Ymo Hartzema, voorzitter van De Gewonde Soldaat, is zo doof als een kwartel, lijdt aan PTSS en chronische depressie en slikt veel medicijnen. Maar klagen doet hij niet. ‘Met klagen en mopperen verander je niks. Als iets me niet bevalt, vraag ik me altijd af: wat kan ik eraan doen?’
Bij een oefening van de Luchtmobiele Brigade in Noorwegen raken Hartzema en zijn manschappen betrokken bij een ongeluk: de viertonner waarin een deel van de mannen rijdt, raakt van de weg en er vallen twee dodelijke slachtoffers, onder wie Hartzema’s buddy. Terugkijkend denkt hij dat daar het eerste zaadje van PTSS geplant werd. ‘Ik had geen duidelijke klachten, maar als ik eraan terugdenk, zie ik dat ik daarna feller was, een korter lontje had.’
Hartzema vertrekt in 2001 naar voormalig Joegoslavië voor zijn eerste missie. En ook daar komt hij het noodlot tegen. Hij is koud twee weken in Bosnië of hij is getuige van een ongeluk waarbij een van de manschappen overreden wordt door een tank. In 2005 gaat hij opnieuw op missie. Na zijn tweede uitzending in het voormalig Joegoslavië vertrekt Hartzema naar Tarin Kowt in Afghanistan.
Hij had gewerkt op de strip waar de F-16’s opstegen zonder juiste gehoorbescherming. En omdat ‘zijn kop anders was’, had hij zich gemeld bij de MGGZ. ‘Op een ochtend werd ik wakker: verlamd vanaf mijn middel. Ik ben de hele medische molen door geweest, maar niemand kon iets vinden. De korte versie: ik had last van conversie, een psychosomatische stoornis, waarbij bepaalde lichamelijke functies tijdelijk worden uitgeschakeld als gevolg van onderliggend psychisch trauma.’
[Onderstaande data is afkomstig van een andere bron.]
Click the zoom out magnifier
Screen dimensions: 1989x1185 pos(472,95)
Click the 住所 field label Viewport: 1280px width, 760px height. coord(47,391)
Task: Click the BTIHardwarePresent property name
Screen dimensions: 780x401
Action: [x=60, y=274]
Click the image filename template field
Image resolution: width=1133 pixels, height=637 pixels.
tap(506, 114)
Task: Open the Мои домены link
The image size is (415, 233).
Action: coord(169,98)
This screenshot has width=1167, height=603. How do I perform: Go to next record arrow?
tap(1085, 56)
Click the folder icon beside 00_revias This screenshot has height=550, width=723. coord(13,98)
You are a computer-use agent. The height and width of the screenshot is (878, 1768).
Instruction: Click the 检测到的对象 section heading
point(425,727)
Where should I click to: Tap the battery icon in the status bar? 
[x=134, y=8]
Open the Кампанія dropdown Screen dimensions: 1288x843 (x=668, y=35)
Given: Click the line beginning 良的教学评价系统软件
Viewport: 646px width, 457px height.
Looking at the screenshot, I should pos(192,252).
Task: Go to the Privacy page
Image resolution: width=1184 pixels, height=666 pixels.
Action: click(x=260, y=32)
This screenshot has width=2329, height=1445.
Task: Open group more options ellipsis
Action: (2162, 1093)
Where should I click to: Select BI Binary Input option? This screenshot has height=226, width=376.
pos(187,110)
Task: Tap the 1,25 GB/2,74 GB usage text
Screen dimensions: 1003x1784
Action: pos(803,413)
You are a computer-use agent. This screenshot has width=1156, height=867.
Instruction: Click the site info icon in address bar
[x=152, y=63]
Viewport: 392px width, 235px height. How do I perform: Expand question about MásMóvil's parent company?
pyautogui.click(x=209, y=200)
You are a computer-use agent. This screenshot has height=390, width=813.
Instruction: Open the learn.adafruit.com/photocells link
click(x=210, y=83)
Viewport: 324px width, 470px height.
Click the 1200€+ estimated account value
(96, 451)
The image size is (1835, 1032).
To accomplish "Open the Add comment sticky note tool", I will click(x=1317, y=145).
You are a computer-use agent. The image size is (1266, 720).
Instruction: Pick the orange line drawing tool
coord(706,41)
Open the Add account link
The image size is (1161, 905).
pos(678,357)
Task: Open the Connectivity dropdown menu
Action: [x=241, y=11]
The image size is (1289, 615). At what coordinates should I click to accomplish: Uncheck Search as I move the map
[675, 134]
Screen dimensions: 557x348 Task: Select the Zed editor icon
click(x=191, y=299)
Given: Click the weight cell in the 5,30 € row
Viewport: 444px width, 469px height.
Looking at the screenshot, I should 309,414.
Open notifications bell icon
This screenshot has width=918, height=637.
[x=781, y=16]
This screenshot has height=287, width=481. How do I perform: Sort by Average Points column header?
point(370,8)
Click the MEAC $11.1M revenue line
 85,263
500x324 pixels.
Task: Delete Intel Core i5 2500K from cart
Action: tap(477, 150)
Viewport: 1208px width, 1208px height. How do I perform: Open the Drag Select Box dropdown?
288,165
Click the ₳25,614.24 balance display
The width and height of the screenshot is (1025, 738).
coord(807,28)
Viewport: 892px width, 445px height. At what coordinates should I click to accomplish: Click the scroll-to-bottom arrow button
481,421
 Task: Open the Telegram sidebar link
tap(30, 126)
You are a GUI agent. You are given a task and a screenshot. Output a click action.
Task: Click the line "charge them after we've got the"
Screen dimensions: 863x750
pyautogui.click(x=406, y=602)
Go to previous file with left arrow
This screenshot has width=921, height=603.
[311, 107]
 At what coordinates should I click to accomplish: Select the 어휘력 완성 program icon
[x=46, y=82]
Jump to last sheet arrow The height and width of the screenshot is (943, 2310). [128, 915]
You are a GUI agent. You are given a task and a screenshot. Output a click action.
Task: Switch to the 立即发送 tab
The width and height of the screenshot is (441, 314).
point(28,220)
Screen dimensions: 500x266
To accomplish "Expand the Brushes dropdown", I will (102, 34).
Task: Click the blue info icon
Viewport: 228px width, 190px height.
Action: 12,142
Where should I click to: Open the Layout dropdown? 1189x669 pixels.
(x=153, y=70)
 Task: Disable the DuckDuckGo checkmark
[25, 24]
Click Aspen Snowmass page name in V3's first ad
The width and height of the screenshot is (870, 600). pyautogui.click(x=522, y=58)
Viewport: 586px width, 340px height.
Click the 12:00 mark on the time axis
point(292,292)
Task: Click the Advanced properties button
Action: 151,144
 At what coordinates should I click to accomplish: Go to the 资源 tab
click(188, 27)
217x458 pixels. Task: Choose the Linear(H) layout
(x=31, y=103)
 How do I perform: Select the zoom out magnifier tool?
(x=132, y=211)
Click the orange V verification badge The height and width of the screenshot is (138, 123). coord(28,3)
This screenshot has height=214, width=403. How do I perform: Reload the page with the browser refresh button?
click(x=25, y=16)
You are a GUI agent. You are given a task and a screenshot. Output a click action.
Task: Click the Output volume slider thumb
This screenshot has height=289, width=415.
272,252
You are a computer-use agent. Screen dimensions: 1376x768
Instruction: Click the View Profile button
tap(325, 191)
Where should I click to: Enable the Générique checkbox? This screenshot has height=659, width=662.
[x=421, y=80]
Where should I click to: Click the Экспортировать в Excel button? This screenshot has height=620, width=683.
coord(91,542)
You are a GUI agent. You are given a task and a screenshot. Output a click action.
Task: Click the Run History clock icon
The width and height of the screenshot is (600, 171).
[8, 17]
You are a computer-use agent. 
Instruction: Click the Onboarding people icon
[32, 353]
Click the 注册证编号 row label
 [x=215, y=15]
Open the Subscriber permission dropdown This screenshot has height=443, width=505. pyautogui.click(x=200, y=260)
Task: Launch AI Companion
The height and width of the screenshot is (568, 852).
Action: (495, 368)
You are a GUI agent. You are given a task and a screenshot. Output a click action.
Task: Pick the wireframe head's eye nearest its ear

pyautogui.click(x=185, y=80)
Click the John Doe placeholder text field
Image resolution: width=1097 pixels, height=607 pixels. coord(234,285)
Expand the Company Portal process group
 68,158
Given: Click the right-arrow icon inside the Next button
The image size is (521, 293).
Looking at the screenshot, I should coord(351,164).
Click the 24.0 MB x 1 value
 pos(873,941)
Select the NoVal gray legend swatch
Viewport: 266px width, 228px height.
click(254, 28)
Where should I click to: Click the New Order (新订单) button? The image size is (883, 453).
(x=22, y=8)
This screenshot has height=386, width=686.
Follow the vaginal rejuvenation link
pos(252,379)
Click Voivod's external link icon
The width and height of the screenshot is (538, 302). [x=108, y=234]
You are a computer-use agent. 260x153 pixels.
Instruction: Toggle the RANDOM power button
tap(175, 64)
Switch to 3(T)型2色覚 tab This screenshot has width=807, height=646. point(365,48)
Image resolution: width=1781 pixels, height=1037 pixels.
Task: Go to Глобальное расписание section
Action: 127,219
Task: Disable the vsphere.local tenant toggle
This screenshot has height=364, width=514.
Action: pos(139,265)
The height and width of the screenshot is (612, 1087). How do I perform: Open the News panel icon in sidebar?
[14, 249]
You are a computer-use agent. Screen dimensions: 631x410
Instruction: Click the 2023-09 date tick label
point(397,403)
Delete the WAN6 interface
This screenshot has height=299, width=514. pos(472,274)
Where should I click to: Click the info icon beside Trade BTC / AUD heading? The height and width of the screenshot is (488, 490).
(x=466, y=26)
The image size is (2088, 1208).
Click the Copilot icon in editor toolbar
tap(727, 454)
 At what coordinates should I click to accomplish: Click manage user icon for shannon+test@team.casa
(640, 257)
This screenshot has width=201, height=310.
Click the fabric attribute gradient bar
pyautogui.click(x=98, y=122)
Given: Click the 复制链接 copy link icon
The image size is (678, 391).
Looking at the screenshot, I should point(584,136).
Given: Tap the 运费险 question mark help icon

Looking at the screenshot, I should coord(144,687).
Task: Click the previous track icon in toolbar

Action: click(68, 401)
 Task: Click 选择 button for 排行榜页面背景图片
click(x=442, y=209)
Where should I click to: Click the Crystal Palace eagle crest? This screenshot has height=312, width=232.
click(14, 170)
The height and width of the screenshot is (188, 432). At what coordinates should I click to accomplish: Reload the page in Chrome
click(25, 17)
In 2011 verlaat Hartzema Defensie: ontslag op medische gronden. De medische kennis zet hij nu ook in voor de stichting Mens achter de Patiënt, waar hij zijn ervaringen deelt. In 2017 werd Hartzema gevraagd als bestuurslid van De Gewonde Soldaat, een stichting die zich inzet voor militairen die blijvend lichamelijk of psychisch letsel hebben opgelopen als gevolg van hun inzet onder buitengewone of daarmee vergelijkbare omstandigheden. ‘Ik heb als patiënt het hele traject doorlopen en ik heb gezien dat er veel fout gaat. Ik wilde iets dóen.’ Het werk voor de stichting kan hij – in tegenstelling tot een reguliere baan – wél volhouden. ‘We zijn met vijf man in het bestuur, allemaal gewonde soldaten. Dus nemen we het van elkaar over als dat nodig is.’